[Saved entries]

↓↓↓

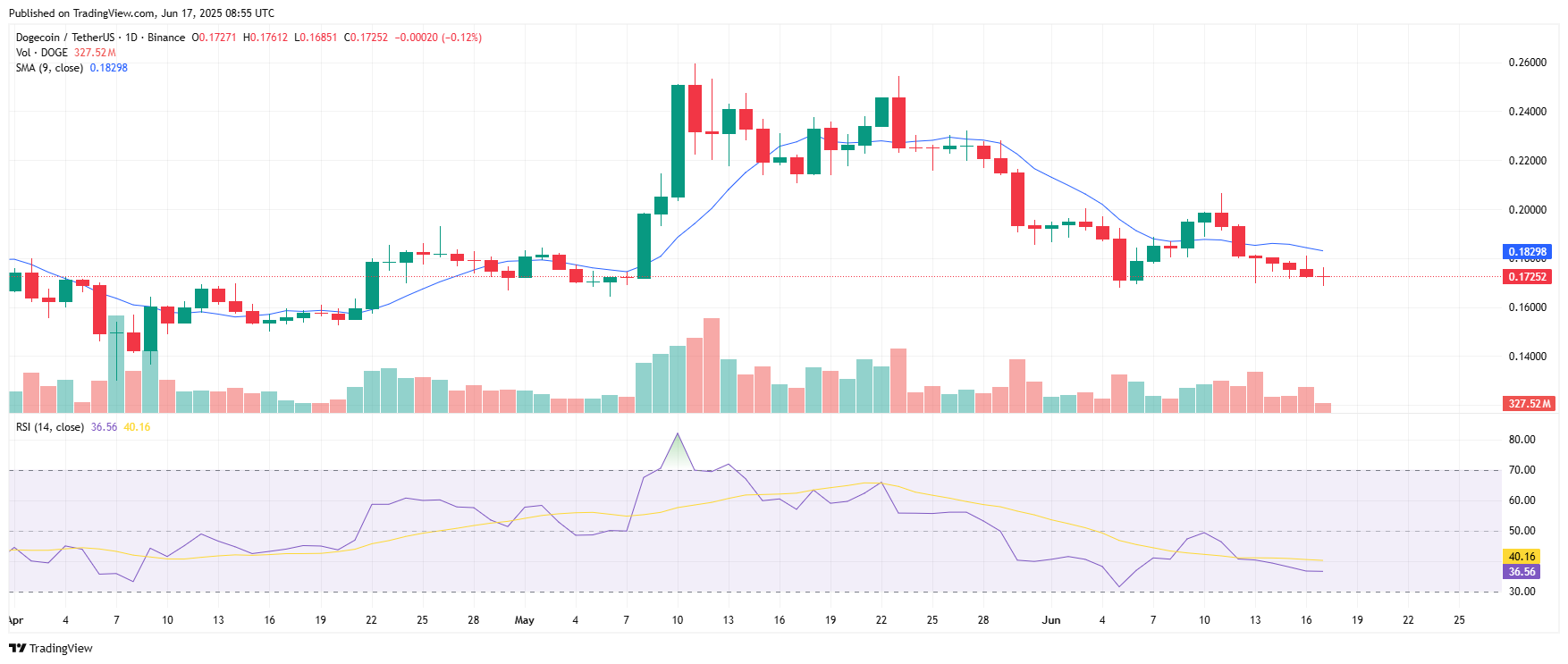This screenshot has height=664, width=1568.
Task: Click the Jun label on the date axis
Action: click(1051, 620)
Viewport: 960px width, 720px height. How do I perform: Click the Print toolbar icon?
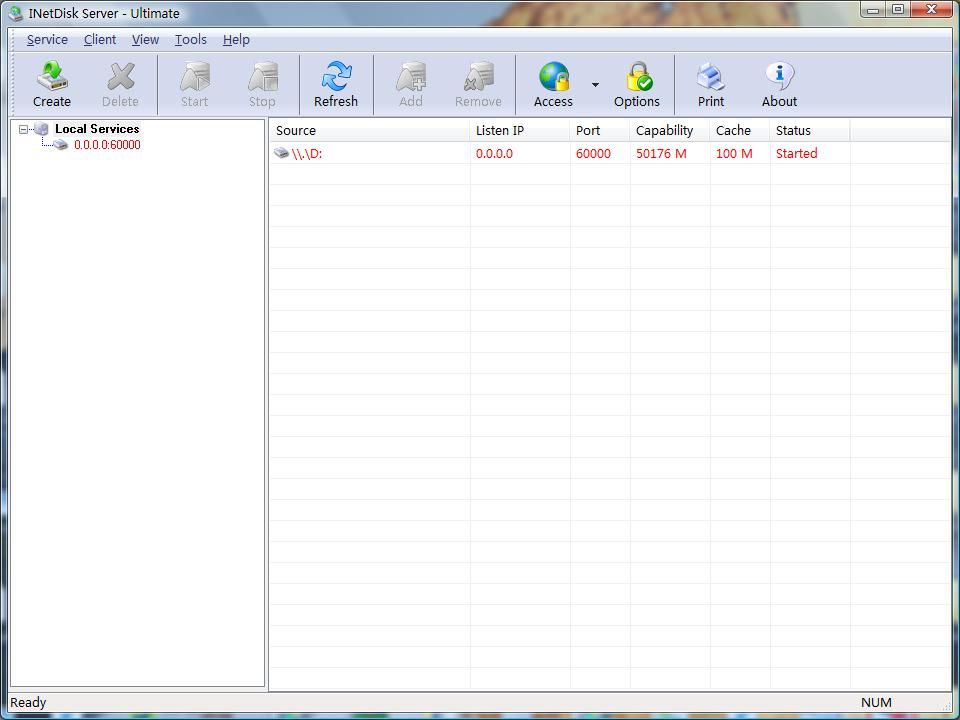click(711, 78)
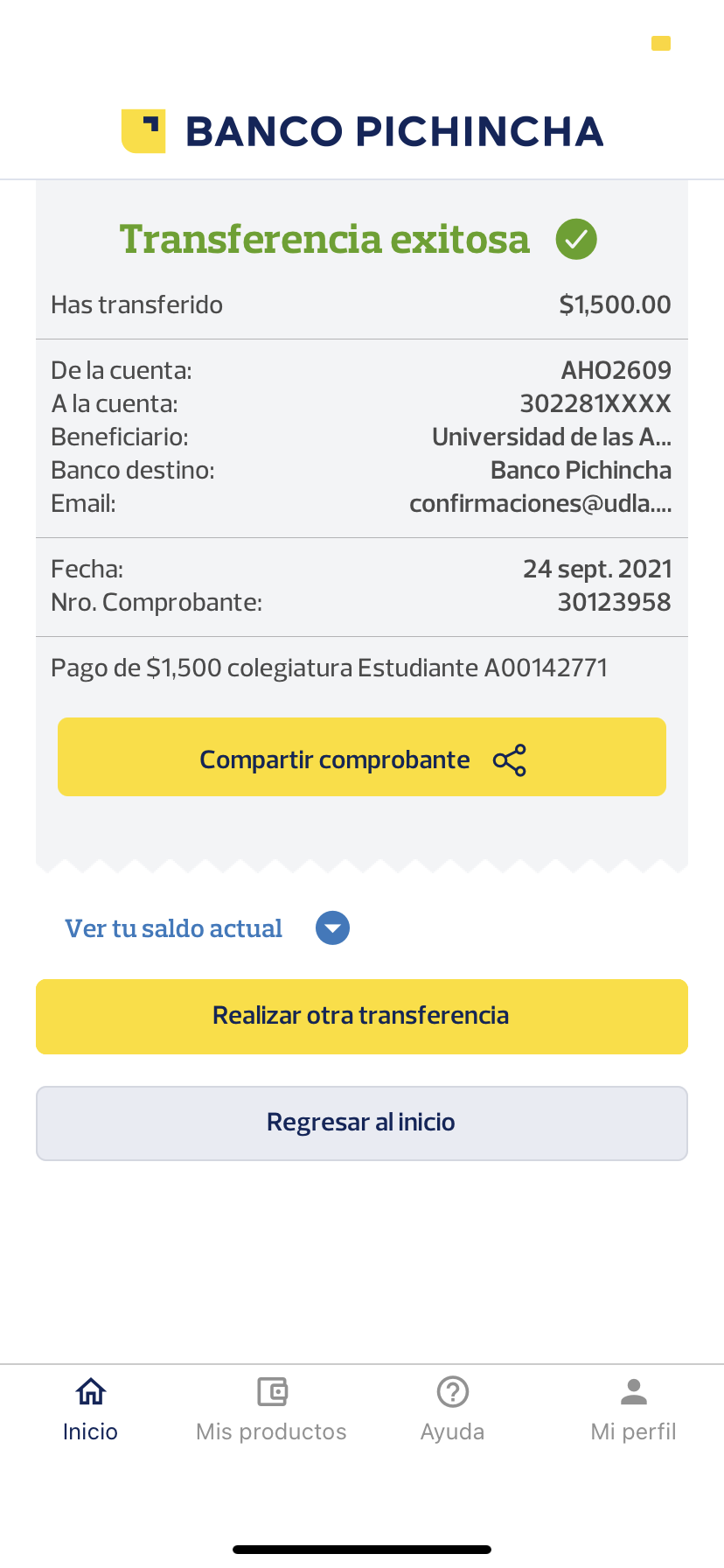Tap the Nro. Comprobante number 30123958
This screenshot has width=724, height=1568.
click(x=614, y=602)
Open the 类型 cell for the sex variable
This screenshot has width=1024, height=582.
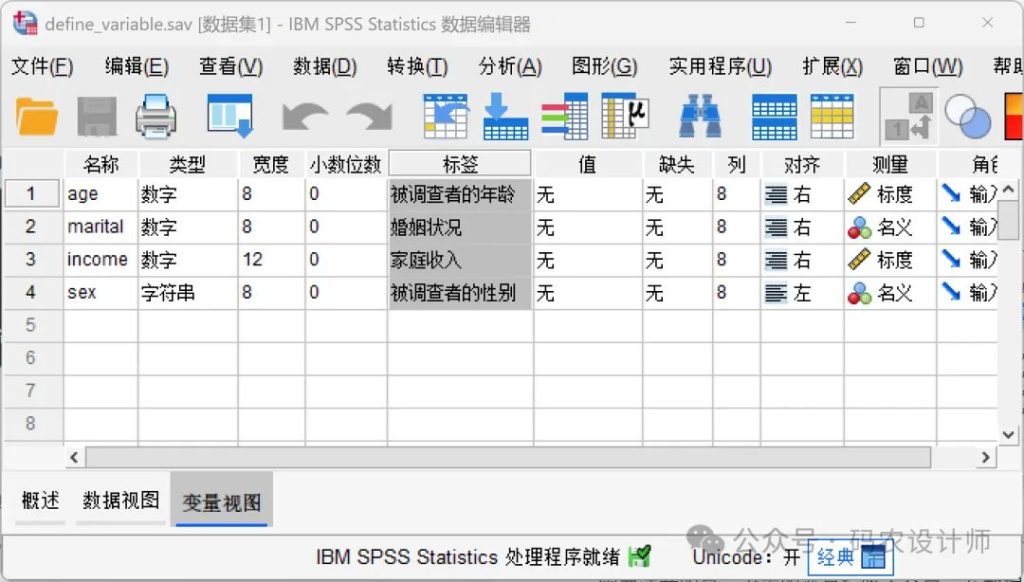tap(187, 293)
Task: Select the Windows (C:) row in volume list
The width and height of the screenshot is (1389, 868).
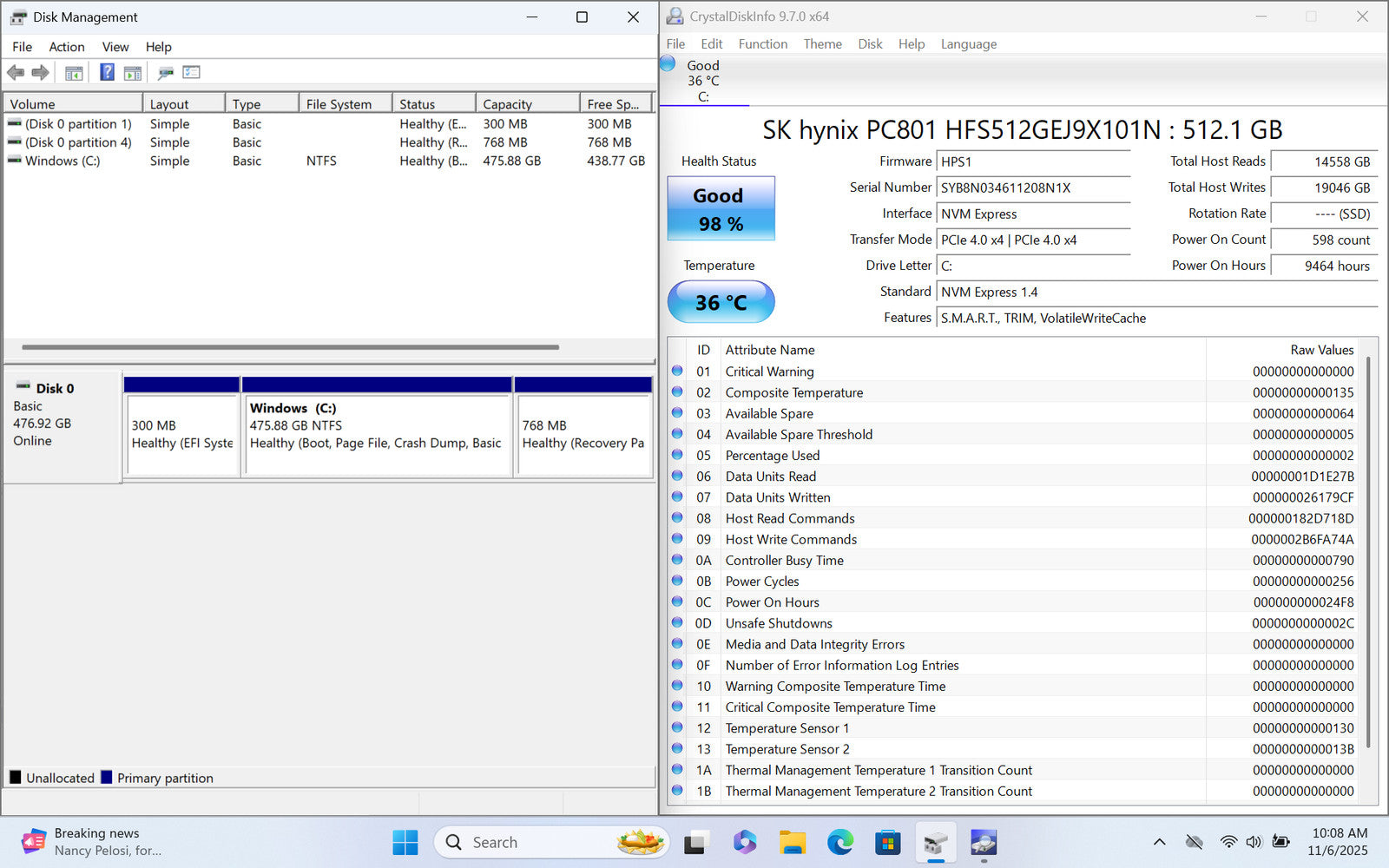Action: (x=63, y=161)
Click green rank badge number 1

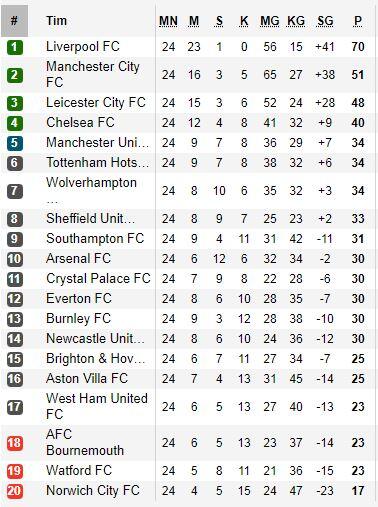tap(15, 47)
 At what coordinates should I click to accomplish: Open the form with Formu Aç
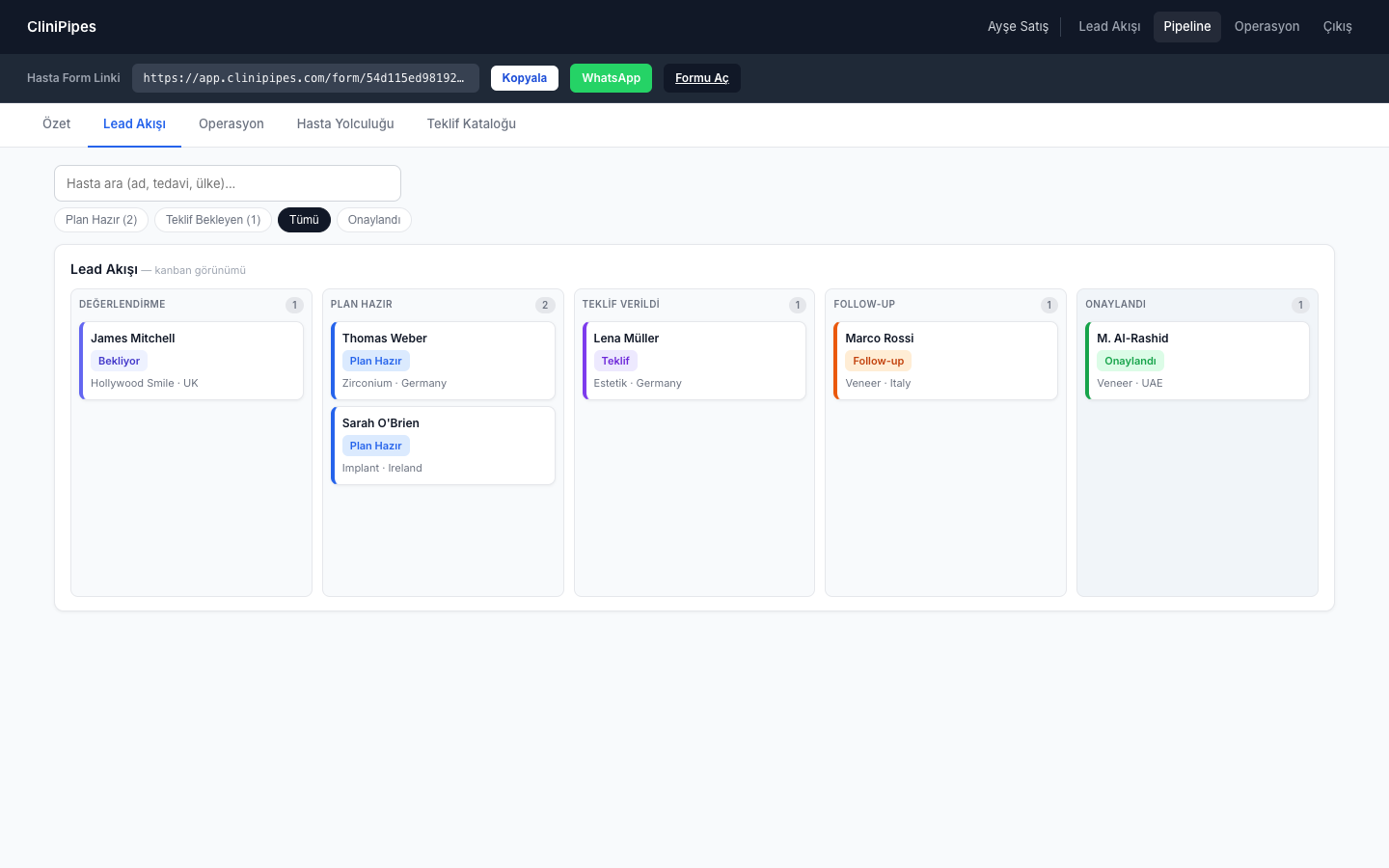[x=701, y=78]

↑↑↑

● **WORK INSTRUCTIONS**
Retype only the lines from the line with "This screenshot has width=1024, height=582." through the last line of the data. Keep both ends and skip the pictures.

● **RESULT**
This screenshot has width=1024, height=582.
tap(187, 293)
Task: Select the Windows (C:) row in volume list
The width and height of the screenshot is (1389, 868).
Action: (x=63, y=161)
Click green rank badge number 1

tap(15, 47)
 At what coordinates should I click to accomplish: Open the form with Formu Aç
[x=701, y=78]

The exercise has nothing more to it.